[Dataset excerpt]
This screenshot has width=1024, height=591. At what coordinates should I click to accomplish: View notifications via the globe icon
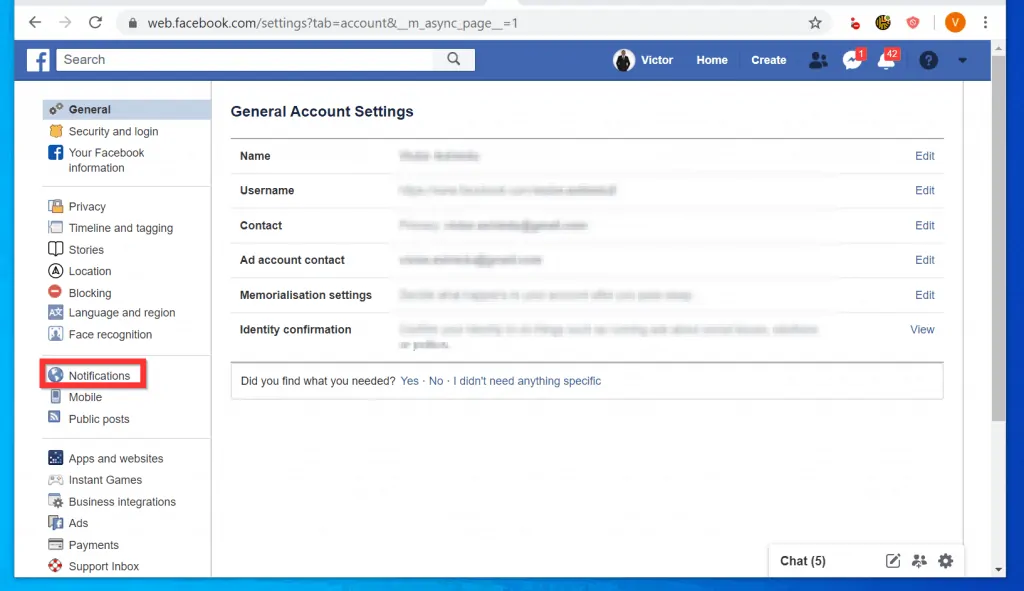(887, 60)
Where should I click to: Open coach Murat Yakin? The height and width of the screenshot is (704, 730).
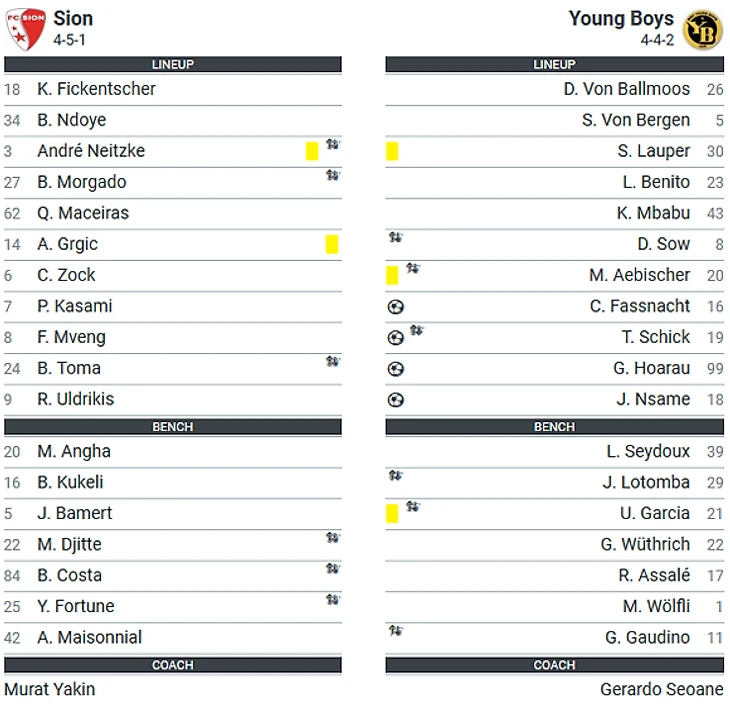click(x=50, y=689)
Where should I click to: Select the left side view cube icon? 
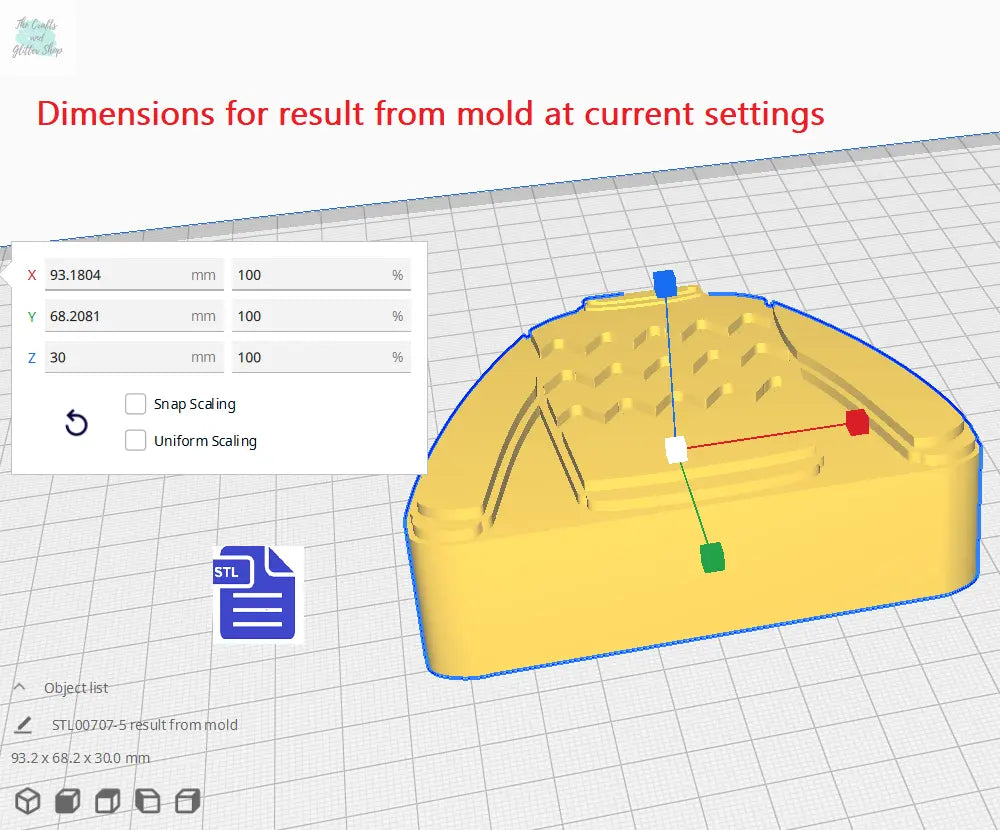click(147, 801)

• _WHAT THE EXERCISE ASKS_: State how many lines of the records above contain the string "icon", with case counting. Reply with the number alone.

• _THE SOLUTION_: 2